The Equity Factor

Can a Baltimore Neighborhood Avoid the Pitfalls of Gentrification?

East Oliver Street, in Baltimore’s gentrifying Greenmount West neighborhood (Photo by Andrew Zaleski)

When Phillip Turner moved into the Greenmount West neighborhood in 1981, barely a 10-minute walk from the train lines of Baltimore City’s Penn Station, he was optimistic. “The city told us the neighborhood would change,” says Turner, an older black man who drives a bus for the city’s public school system. For decades Greenmount West has been marred by crumbling, vacant rowhouses and drug-fueled crime. Now, as economic development in recent years has begun to fulfill the promise Turner remembers, the community is grappling with what gentrification, Greenmount West-style, will look like.

Standing outside his house on East Lanvale Street on a sweltering July day, Turner recalls how he and several other men he knew all moved into houses on the same street in the span of two months. Change has come slowly over the last 30 years, and the problems that plagued Greenmount West when Turner arrived are problems that continue today. Several rowhouses on Turner’s block are boarded up. Just last November, federal ATF agents and city police conducted a raid in the neighborhood that targeted 48 members of the Black Guerrilla Family gang. (A positive event, to be sure.)

Still, the change Turner has waited for is happening — especially in the last six years — thanks to new development and new residents. Simply look at East Oliver Street, now the site of new and renovated townhouses, a tool library, a makerspace, the year-old Baltimore Design School for students in grades six through nine, and City Arts, an apartment building with 69 affordable-housing units for local artists.

------------------------------------

● **Task list**
- A) According to the Greenmount West article, how many affordable-housing units does City Arts have?
- B) Return the passage of the Greenmount West article from "Standing outside his" up to and including "to be sure.)".
- C) Resume the Greenmount West article, starting after its final sentence.
The lines have no connection to the article about Greenmount West.

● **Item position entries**
------------------------------------

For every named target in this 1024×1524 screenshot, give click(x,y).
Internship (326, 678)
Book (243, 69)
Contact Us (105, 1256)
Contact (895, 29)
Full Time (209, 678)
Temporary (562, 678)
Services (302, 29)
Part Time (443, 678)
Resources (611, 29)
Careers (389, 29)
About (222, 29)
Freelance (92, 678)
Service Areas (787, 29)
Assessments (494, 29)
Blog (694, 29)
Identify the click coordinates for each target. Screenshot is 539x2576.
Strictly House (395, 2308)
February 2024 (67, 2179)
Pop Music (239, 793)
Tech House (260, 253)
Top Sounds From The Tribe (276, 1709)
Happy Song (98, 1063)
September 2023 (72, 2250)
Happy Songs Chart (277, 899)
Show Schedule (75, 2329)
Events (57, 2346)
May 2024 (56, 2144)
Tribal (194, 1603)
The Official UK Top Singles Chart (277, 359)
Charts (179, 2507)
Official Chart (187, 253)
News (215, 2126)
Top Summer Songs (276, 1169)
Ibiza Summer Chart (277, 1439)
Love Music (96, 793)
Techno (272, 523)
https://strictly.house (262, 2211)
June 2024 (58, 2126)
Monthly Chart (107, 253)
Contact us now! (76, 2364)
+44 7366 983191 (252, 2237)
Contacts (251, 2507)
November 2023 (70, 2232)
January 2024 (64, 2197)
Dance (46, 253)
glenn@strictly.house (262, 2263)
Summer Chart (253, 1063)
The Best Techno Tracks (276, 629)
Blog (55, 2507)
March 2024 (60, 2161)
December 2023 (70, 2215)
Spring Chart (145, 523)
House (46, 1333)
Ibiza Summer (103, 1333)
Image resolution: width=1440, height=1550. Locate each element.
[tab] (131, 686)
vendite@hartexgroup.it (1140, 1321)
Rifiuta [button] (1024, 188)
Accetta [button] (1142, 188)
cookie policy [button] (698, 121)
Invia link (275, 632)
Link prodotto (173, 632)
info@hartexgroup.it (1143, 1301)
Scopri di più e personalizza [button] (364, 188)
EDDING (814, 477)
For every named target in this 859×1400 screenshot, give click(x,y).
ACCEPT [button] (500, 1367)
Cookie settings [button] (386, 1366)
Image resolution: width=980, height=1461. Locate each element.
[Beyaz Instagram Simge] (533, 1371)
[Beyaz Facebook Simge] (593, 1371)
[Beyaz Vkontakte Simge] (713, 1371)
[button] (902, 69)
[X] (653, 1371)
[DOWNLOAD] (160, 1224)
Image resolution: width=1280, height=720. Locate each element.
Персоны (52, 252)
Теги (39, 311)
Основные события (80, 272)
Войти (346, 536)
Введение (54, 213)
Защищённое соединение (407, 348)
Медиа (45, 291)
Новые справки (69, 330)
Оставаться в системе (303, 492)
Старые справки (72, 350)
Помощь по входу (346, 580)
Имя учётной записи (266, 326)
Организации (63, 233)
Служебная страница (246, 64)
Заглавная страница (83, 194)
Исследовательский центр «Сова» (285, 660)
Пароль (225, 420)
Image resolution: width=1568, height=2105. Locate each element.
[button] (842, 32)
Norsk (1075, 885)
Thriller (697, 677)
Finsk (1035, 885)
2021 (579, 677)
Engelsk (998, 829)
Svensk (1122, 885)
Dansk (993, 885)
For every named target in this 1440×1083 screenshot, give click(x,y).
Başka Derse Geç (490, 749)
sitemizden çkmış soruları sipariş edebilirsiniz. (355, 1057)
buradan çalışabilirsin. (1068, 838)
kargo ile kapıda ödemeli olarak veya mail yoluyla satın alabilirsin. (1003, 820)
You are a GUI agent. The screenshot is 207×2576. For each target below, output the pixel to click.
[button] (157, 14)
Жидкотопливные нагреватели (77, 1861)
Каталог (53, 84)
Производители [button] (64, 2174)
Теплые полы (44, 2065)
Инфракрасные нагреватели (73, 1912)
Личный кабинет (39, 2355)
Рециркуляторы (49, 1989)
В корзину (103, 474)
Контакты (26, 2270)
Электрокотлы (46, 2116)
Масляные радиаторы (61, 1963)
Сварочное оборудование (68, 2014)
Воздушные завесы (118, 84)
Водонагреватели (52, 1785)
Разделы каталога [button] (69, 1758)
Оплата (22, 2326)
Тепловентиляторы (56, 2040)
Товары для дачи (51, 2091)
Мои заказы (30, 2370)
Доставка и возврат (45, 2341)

------------------------------------

● **Task-by-task outputs**
- A) City Arts has 69 affordable-housing units for local artists.

- B)
Standing outside his house on East Lanvale Street on a sweltering July day, Turner recalls how he and several other men he knew all moved into houses on the same street in the span of two months. Change has come slowly over the last 30 years, and the problems that plagued Greenmount West when Turner arrived are problems that continue today. Several rowhouses on Turner’s block are boarded up. Just last November, federal ATF agents and city police conducted a raid in the neighborhood that targeted 48 members of the Black Guerrilla Family gang. (A positive event, to be sure.)

- C)
But Greenmount West’s transformation comes at a cost. Greenmount West’s median home price rose from $10,000 in 2002 to $184,900 in 2013, when 19 housing units were sold. Property taxes have increased as people with higher incomes have moved in and rehabbed older or vacant buildings. The City of Baltimore considers Greenmount West a “community development cluster,” a designation meant to encourage developers capable of renovating entire blocks of vacant houses. As a result, an uptick in housing code enforcement has also troubled many of Greenmount West’s legacy residents — the ones who have been there for 30 years or more — who rely on sub-standard or subsidized housing to keep on living in their neighborhood.

“We have, per capita, one of the highest saturations of subsidized housing in the city,” says Marian Weaver, the outgoing vice president of the New Greenmount West Community Association. “Residents feel the prying eyes on their dilapidated homes. Some see it as an opportunity to get a big payday; others see it as the worst type of gentrification.”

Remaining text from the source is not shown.